* [TASKS TO CARRY OUT]:
A. In the text on Myers-Briggs testing, shorten the paragraph beginning "Nott says companies use Myers-Briggs" into a short bulleted list that keeps its main facts.
B. According to the text on Myers-Briggs testing, how long after their first evaluation were the volunteers in the Consulting Psychology Journal report retested?
C. Carry the text on Myers-Briggs testing forward from its last sentence, adding a few more sentences in the same style.

* [SOURCE TEXT]:
= Beginning of Section =

Participants are ultimately assigned 1 of 16 workplace personality types, the goal according to Myers-Briggs Asia MD and Psychologist Cameron Nott is to "help individuals develop a greater sense of self-awareness, in terms of their strengths and blindspots".
Nott says companies use Myers-Briggs for a number of practical applications within the workforce, including individual development, team building, conflict management, communication improvement, management training and more. It's also credited with creating workplace environments that discourage conflict and even determining where your boss may sit you.
Myers-Briggs is one of the oldest tests that employees are being subject to, created by Katharine Cook Briggs and her daughter Isabel Briggs Myers more than 70 years ago.
It was based on the work of psychiatrist Carl Jung, who speculated that humans experience the world from four primary perspectives.
Sensation, intuition, feeling, and thinking. He believed one of these four functions is dominant in each of us, most of the time.
The Myers Briggs Type Indicator gauges a predisposition and assigns a personality type - such as 'responsible realist' or 'imaginative motivator' - to the user to help the employer better understand the strengths of a worker.
Questions include "You consider yourself more creative than pragmatic" and can be answered anywhere from strongly agree, to strongly disagree. Questions are equal measure, tedious, abstract and repetitive according to Niru and her colleagues. This is all to make it hard for ambitious employees to game the test.
The premise of labelling people is not without its critics.
As early as 2006, the Consulting Psychology Journal reported that half of a group of volunteers retested five weeks after their initial evaluation, reported a different profile from their first.

= End of Section =

* [RECORD EXCERPTS]:
= Beginning of Section =

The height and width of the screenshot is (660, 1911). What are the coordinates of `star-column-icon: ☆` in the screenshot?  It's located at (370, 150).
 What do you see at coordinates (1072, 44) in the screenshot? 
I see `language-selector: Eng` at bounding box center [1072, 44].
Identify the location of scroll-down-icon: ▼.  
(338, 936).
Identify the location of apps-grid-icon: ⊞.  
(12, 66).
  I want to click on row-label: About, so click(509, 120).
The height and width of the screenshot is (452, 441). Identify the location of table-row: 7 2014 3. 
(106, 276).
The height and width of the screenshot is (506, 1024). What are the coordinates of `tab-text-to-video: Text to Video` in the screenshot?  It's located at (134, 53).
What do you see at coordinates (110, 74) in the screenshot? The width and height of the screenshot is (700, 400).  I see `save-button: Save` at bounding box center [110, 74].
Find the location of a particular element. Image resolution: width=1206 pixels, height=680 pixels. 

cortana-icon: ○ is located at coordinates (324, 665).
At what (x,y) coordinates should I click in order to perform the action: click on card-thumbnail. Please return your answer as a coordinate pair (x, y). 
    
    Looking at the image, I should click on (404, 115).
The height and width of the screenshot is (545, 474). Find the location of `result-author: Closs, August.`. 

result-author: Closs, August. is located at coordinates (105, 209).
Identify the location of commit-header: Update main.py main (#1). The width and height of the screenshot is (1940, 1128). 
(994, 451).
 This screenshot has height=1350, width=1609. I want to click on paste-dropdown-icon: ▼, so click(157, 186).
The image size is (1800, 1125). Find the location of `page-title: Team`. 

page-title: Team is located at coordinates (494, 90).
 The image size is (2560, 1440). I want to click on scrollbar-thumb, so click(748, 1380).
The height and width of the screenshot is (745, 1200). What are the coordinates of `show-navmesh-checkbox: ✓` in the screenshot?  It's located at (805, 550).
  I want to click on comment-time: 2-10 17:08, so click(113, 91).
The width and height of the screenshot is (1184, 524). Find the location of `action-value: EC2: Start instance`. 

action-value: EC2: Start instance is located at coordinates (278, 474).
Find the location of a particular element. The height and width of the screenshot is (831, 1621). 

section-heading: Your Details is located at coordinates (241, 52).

= End of Section =

* [RESPONSES TO THE EXERCISE]:
A.
- Nott says companies use Myers-Briggs for individual development, team building, conflict management, better communication, management training and more.
- It is credited with creating workplaces that discourage conflict.
- It may even decide where a boss seats you.

B. Five weeks.

C.
It has led some researchers to speculate, the theory we all have an innate personality from birth, might not be true.
That's a caution disregarded by other academics, corporations and individuals. More than 80 per cent of Fortune 500 companies use the test within their organisations, with more than 50 million individuals having taken the test to date.
Myers-Briggs licenses the test to psychologists around the world, who in turn become consultants to organisations. That is estimated to net the Myers-Briggs foundation more than $30 million dollars annually.
The MBTI is part of a myriad of workplace testing instruments used by employers to maximise employee performance in today's increasingly complex workplace.
Companies like Google are notorious for stringent hiring tests, with their complex recruitment questions going viral as far back as 2009 when Business Insider journalist Nicholas Carlson published the headline "15 Google Interview Questions That Will Make You Feel Stupid". A sample question included "How many golf balls can fit in a school bus?" (answer below*).
It might not be surprising employee profiling is common in large tech and management consultancies. Employees remain the single-largest expense for companies, so with streamlining the lifeblood of Silicon Valley, it's logical that white collar jobs which can't be automated or outsourced, will be optimised.
Our Kiwi companies are predominantly small to medium-sized enterprises (SMEs), but Silicon Valley has come to the rescue with testing tools for those workforces too. TalentToday.com is one of a myriad of startups offering personality tests that can be delivered via a web browser, despite critics arguing these tests aren't as scientifically accurate as Myers-Briggs.
For Balu and her colleagues, they're conscious of the criticisms of all personality tests, but have an open-minded outlook. "I was a little sceptical at first, but then I read the report and was like yeah, that is me," says Balu.
Whether you're willing to take the plunge on the Myers-Briggs will, of course, be dependent on if you have a predisposition to "judging" the test based on the scepticism you've read above, or "perceiving", an openness to test the test for yourself. Or so its advocates would argue.
*For those who were curious, mathematicians hypothesise around 500,000 golf balls fit inside the average school bus. Google, of course, will be more focused on your mathematics methodology, than your specific outcome.